+++ PROVIDED ENTRIES

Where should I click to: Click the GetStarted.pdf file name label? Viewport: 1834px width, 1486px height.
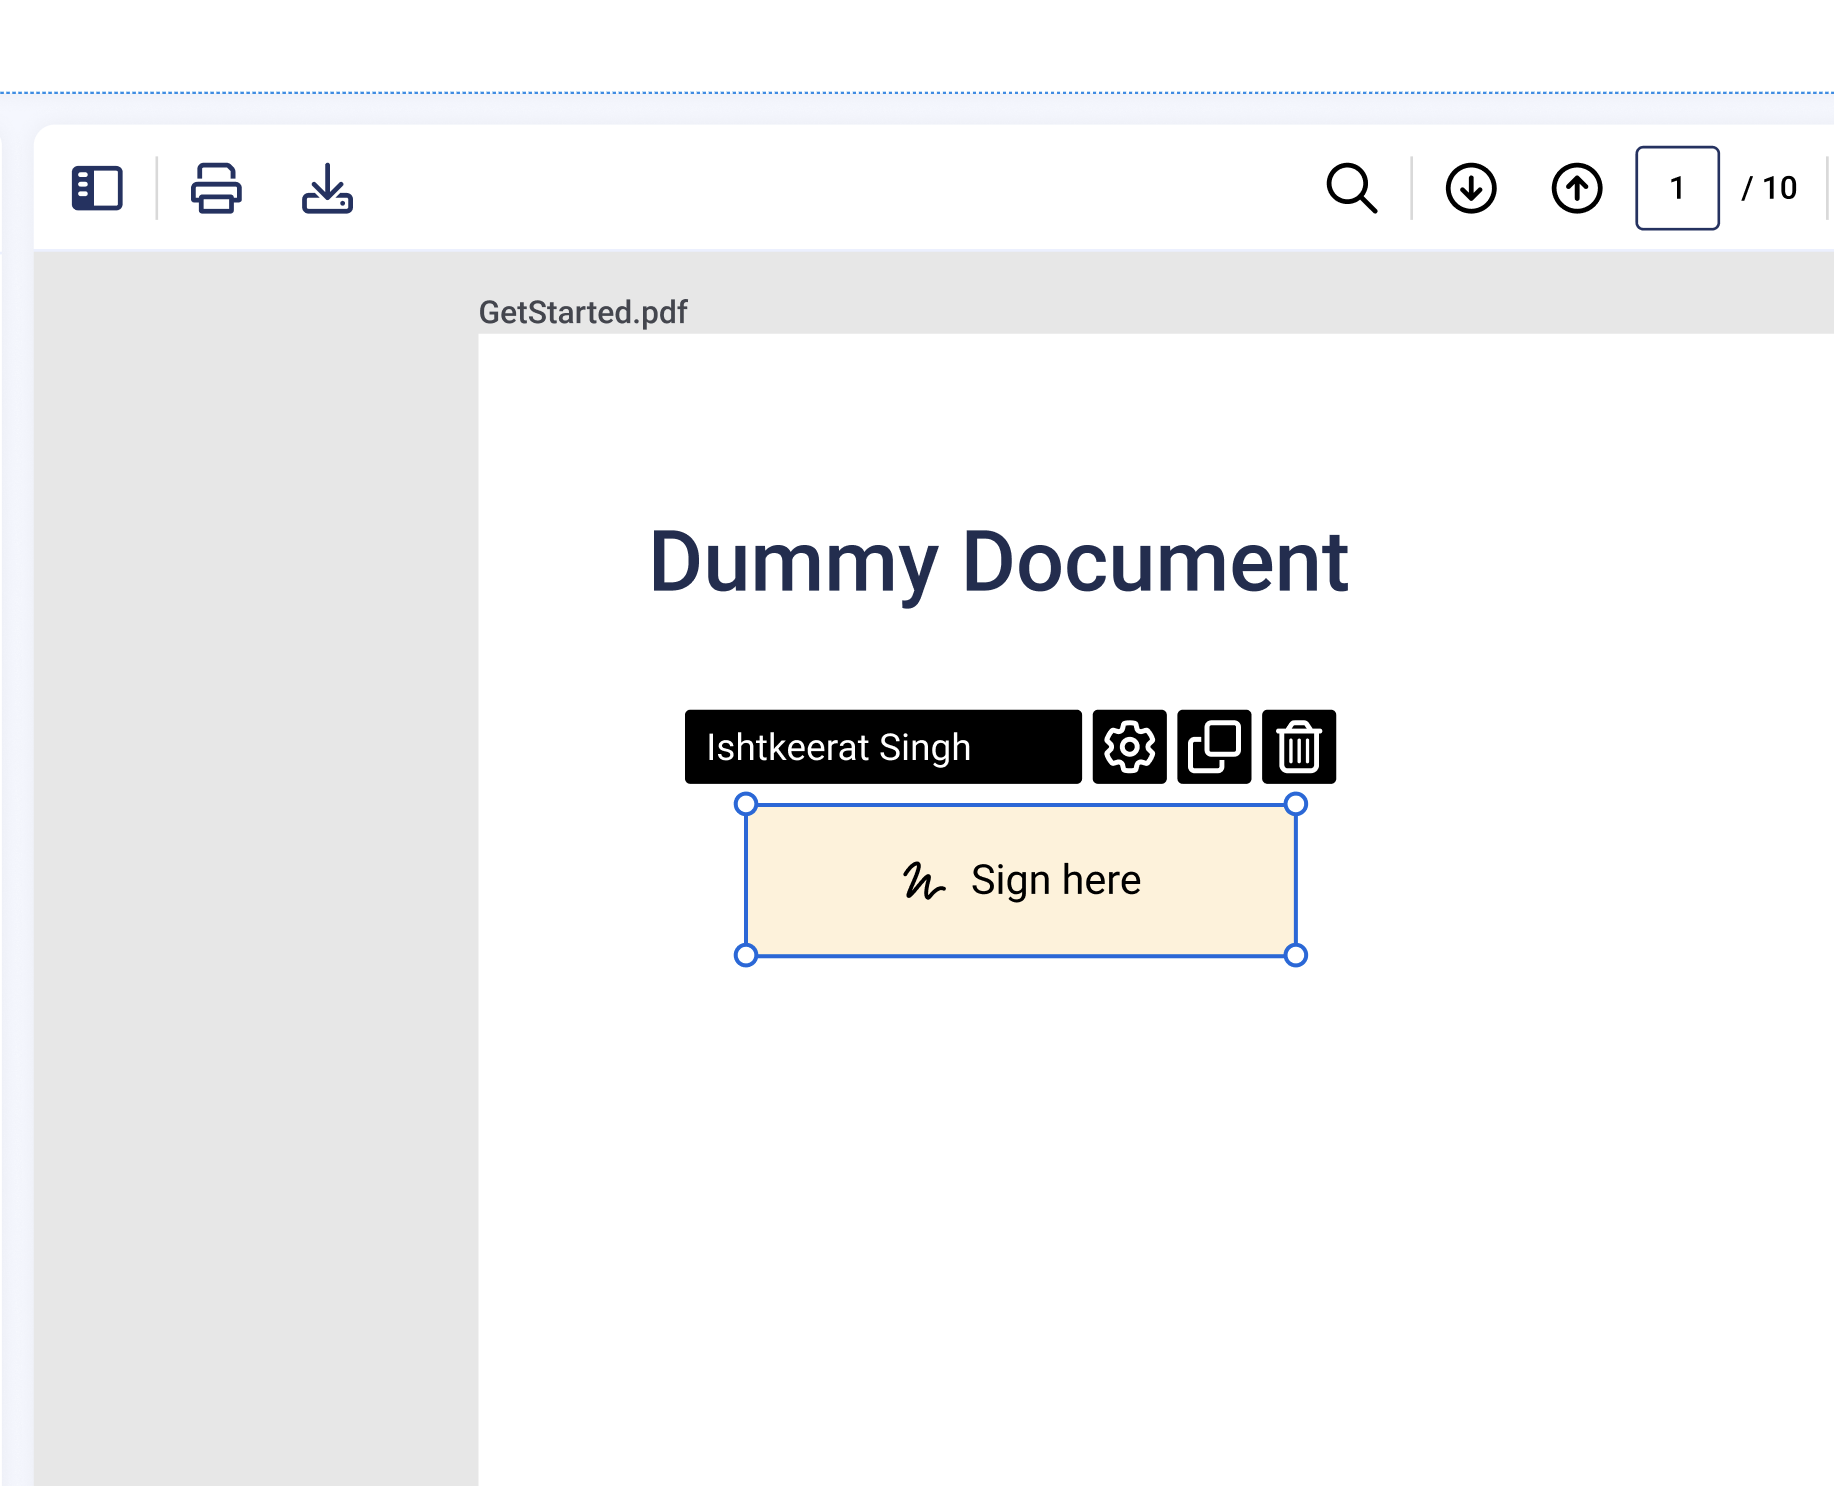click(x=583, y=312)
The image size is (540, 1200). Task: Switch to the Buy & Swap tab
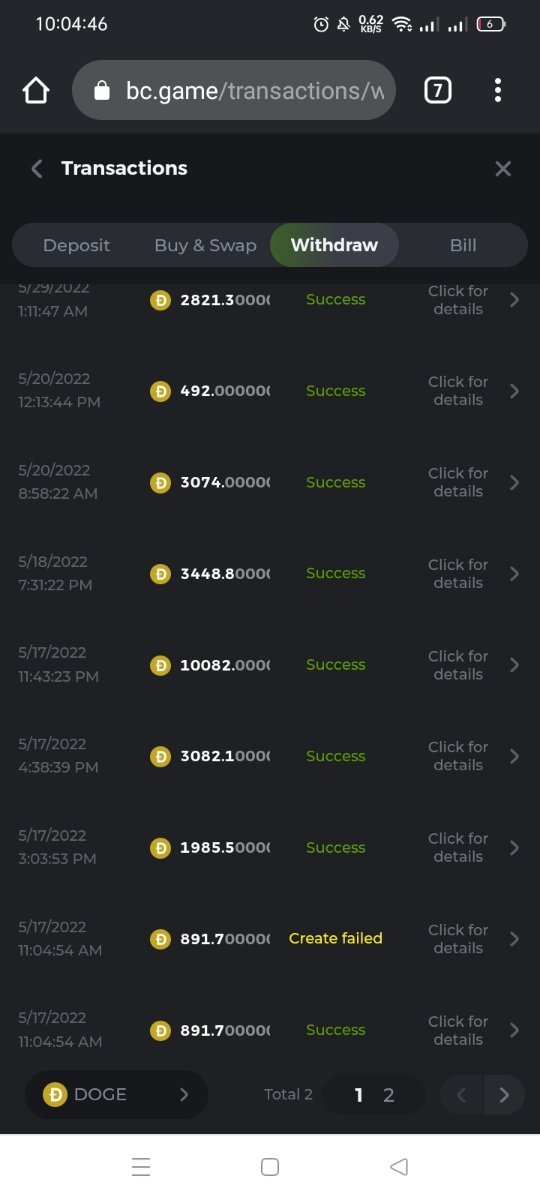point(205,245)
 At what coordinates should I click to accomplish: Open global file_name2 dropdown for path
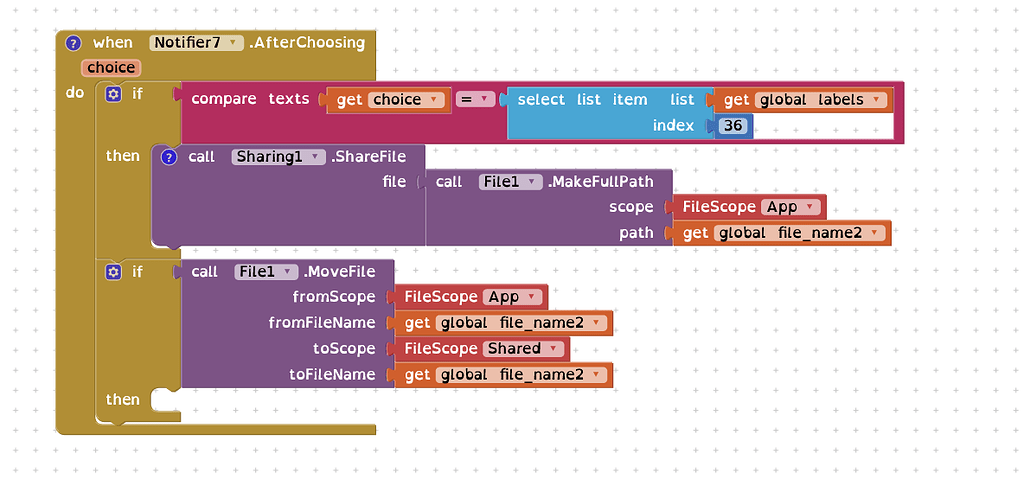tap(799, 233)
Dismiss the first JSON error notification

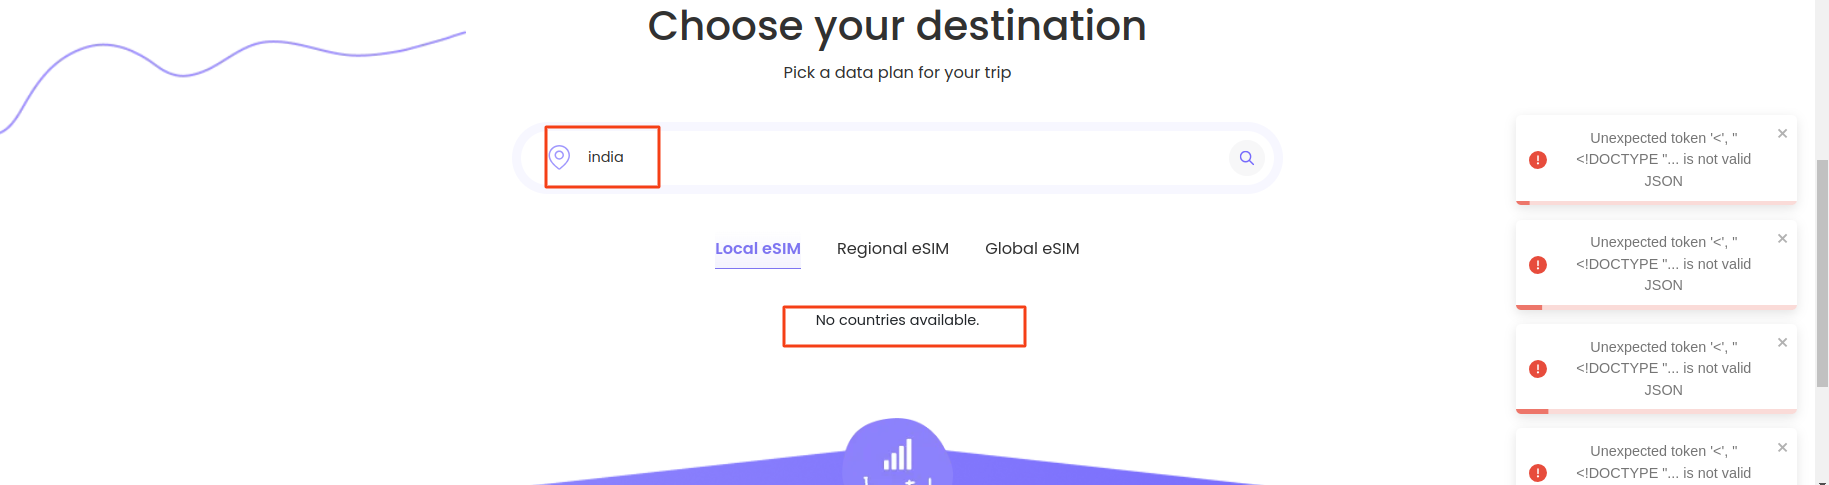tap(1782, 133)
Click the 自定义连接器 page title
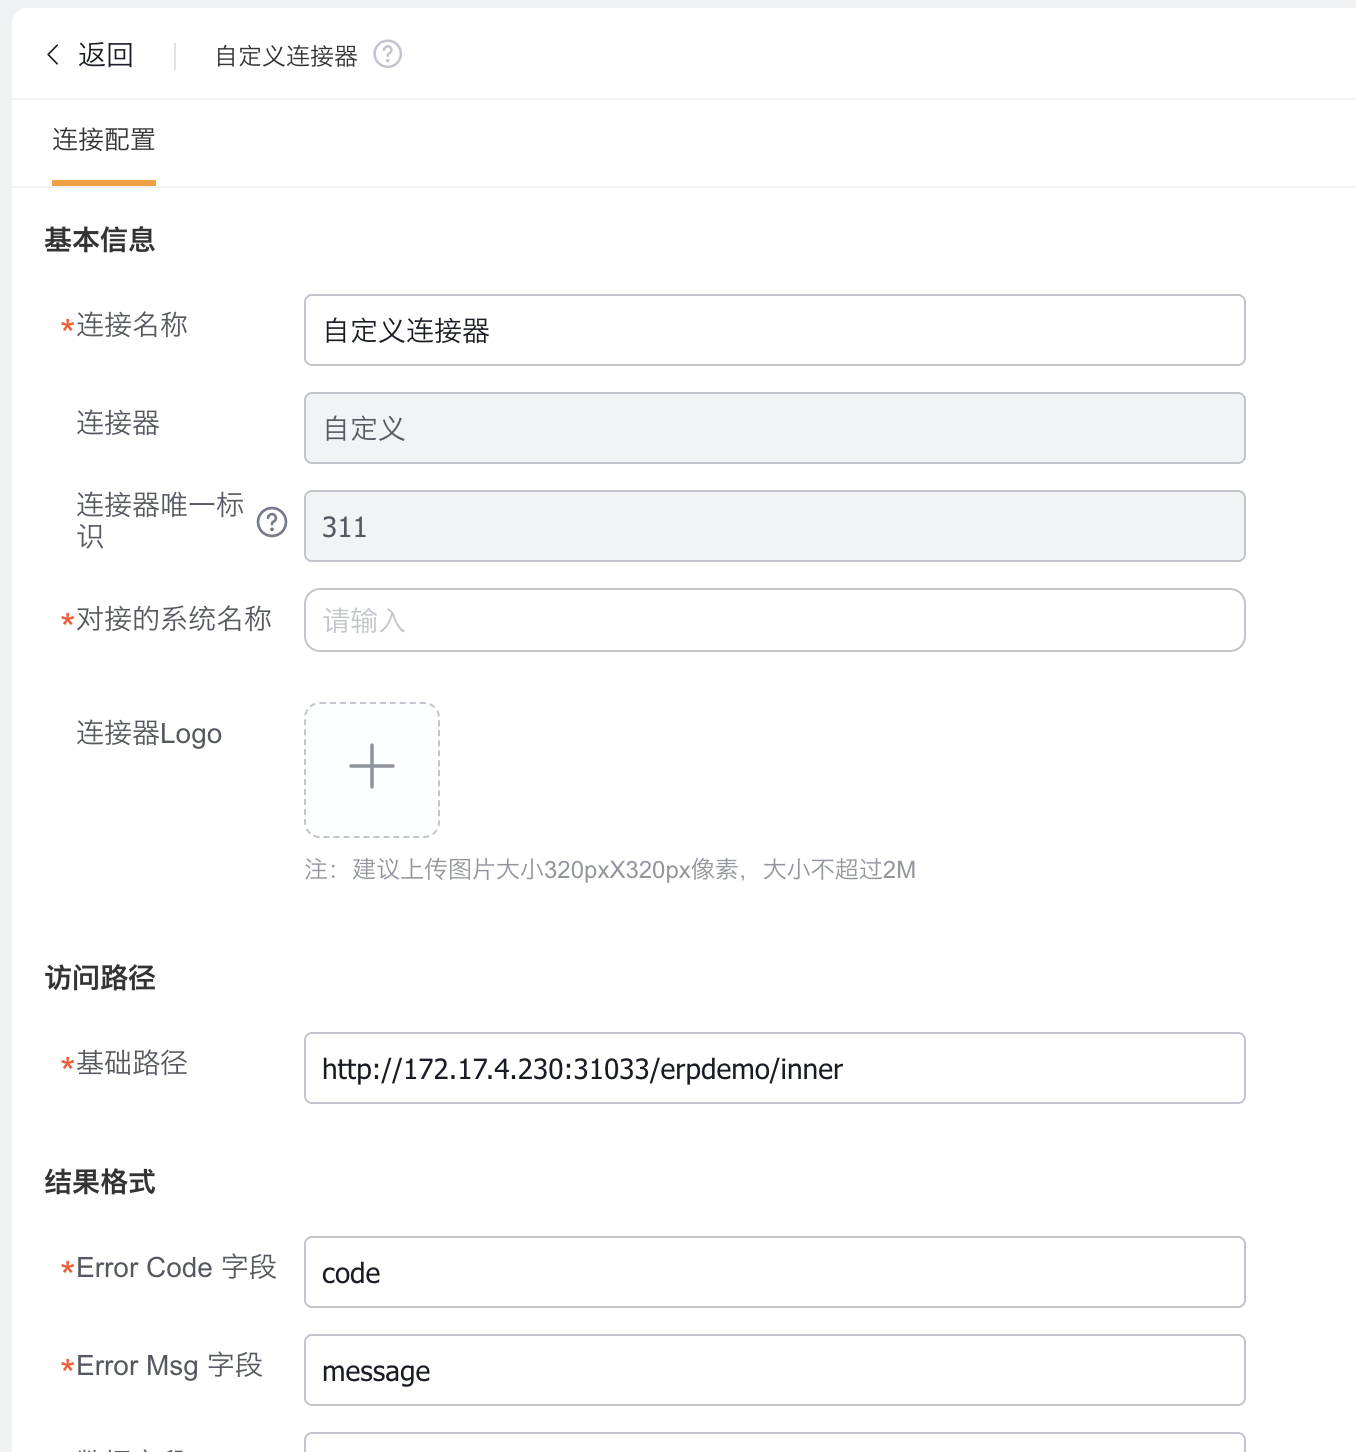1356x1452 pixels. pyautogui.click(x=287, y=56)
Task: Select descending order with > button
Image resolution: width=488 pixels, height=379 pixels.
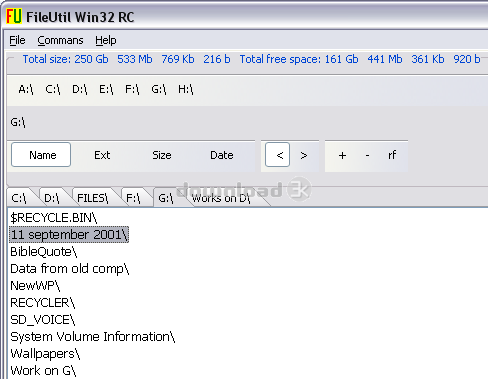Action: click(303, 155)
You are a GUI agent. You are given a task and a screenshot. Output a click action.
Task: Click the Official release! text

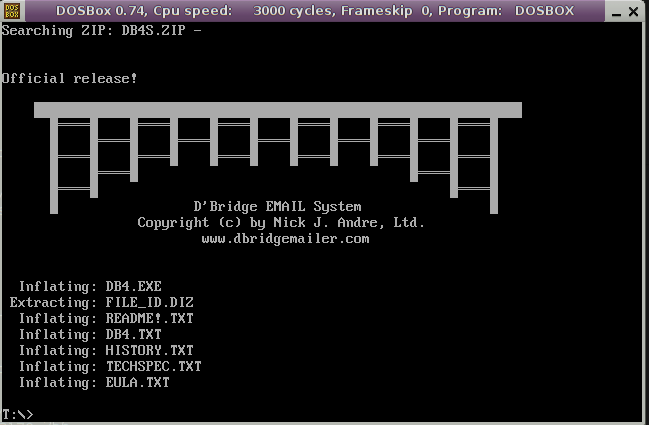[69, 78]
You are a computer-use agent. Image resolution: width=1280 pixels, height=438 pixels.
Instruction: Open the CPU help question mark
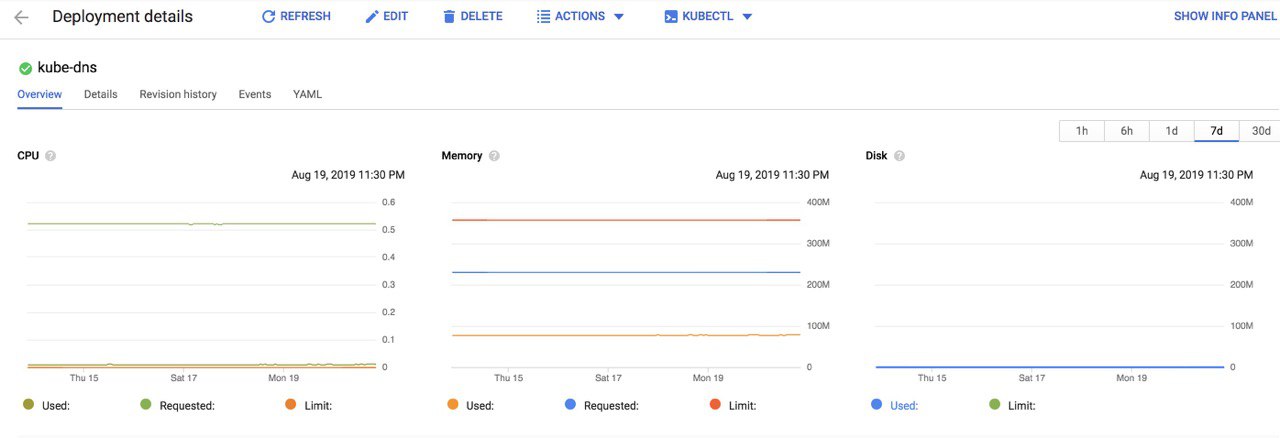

++++++

## [DIRECTIONS FOR THIS TASK]
Copy out word for word every line from the one containing "You are a computer-use" through the end of the rows, leaving the pictures out.

## [THE REPLY]
You are a computer-use agent. Image resolution: width=1280 pixels, height=438 pixels.
Instruction: Open the CPU help question mark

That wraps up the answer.